Spearman correlation of each of the 11 metabolites retained by all 10 LASSO models (rows) with microbiome genera (columns), correcting for multiple hypothesis testing (FDR<0.05). Only genera with at least one significant correlation value are displayed. Top color row labels the phylum for each genus. Left color column labels the sign of the mean β-coefficient for that metabolite across the LASSO models predicting Shannon diversity (blue - negative, red - positive). The top bar graph represents the fractional abundance of each genus, with bars colored by phylum.
Comparison of (A) precision-recall curves and (B) receiver operator characteristic (ROC) curves for clinical labs and 11 blood metabolites classifying participants in the bottom quartile of Shannon diversity using 10-fold CV implementation of Random forests.
Relationship of the blood metabolome and Shannon diversity changes across BMI classes. (A) β-coefficients for each of the 11 metabolites retained by all 10 LASSO models from an OLS regression model with Shannon diversity as the dependent variable and sex and age included as covariates in the discovery cohort. The cohort was stratified based on defined BMI cutoffs and models were fitted independently for each BMI class. (B) Scatter plot of PFOS and Shannon diversity for participants whose BMI is less than 25 (normal weight), and greater than 35 (Obese II/III) in the discovery cohort. C) Comparison of strengths of correlations for 5α-androstan-3β-17α and PFOS with Shannon diversity across obesity in the discovery and validation cohorts. D) Scatter plot of 5α-androstan-3β-17α and Shannon diversity for participants whose BMI is less than or equal to 35, and greater than 35 (Obese II/III) in the validation cohort. Pearson r and P-values are shown. Abbreviations: 5α-androstan-3β-17α: 5α-androstan-3β-17α-diol disulfate; PFOS: perfluorooctanosulfic acid.
Spearman correlation of each of the 11 strongest metabolites identified in the discovery set (rows) with microbiome genera (columns) in the validation cohort, correcting for multiple hypothesis testing (FDR<0.05). Only genera metabolite correlations that were significant in the discovery cohort were considered. Top color row labels the phylum for each genus. Left color column labels the sign of the mean β-coefficient for that metabolite across the LASSO models predicting Shannon diversity (blue - negative, red - positive). The top bar graph represents the fractional abundance of each genus in the validation cohort, with bars colored by phylum.

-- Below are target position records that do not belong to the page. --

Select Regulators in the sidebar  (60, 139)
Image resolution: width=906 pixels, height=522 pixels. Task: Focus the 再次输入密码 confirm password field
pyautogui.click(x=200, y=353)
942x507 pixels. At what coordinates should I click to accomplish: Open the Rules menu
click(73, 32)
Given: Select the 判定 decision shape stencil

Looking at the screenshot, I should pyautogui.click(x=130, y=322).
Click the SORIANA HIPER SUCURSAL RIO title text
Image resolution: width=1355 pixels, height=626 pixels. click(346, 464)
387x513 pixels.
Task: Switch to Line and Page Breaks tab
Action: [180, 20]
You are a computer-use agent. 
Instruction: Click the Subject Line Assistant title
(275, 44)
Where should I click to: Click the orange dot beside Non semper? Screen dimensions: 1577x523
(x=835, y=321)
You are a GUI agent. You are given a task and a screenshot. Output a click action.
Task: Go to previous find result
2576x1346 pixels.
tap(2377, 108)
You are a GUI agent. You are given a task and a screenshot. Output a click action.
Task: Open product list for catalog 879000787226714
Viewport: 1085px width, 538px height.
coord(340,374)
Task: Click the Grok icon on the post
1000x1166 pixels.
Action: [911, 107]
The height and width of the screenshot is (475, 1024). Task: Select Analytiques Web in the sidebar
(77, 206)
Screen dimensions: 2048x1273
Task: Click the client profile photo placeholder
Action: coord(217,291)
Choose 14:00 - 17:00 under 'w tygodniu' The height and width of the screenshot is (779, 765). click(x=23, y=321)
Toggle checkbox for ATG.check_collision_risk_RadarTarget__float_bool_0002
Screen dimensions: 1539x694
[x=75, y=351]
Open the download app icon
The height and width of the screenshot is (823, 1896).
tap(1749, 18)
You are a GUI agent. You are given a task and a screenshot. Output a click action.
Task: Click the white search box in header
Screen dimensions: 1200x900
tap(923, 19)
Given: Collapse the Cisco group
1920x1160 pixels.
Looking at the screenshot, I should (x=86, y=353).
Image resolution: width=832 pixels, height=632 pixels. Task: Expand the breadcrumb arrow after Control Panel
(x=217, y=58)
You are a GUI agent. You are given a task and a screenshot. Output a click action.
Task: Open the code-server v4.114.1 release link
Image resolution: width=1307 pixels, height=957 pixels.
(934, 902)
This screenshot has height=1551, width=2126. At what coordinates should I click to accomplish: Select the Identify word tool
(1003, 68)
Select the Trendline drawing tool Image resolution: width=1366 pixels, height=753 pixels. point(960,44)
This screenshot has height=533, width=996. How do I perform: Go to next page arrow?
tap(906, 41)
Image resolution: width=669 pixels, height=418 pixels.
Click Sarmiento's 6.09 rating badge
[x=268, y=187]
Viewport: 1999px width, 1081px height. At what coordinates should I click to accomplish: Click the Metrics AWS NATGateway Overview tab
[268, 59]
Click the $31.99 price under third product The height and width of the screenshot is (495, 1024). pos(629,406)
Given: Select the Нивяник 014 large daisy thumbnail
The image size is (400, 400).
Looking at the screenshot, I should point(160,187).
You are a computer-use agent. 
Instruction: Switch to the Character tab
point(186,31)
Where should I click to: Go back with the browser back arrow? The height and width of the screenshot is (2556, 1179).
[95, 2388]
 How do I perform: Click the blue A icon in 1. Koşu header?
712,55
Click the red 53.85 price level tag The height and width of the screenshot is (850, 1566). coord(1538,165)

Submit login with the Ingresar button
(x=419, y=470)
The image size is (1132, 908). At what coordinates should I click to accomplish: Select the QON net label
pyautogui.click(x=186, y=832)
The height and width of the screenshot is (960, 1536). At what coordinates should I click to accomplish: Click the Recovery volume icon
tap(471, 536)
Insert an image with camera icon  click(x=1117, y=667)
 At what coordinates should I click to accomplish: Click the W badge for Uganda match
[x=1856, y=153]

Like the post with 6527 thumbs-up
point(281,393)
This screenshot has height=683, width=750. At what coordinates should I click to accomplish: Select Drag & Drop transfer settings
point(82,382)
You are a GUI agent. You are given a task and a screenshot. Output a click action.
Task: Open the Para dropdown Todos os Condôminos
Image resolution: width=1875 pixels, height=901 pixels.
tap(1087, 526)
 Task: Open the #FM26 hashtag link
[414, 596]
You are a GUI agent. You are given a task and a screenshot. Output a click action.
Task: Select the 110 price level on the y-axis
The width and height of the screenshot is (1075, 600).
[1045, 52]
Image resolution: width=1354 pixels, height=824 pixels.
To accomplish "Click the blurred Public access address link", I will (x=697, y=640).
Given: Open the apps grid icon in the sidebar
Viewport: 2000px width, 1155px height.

The number of significant Spearman correlations of each of the 11 metabolites retained by all 10 LASSO models (rows) with microbiome genera in the discovery (light blue) and validation (dark blue) cohort, correcting for multiple hypothesis testing (FDR<0.05). Only correlations significant in the discovery cohort were considered for validation.
ACKNOWLEDGMENTS
We thank Christian Diener, Anat Tzimmer and Max Robinson for helpful discussions.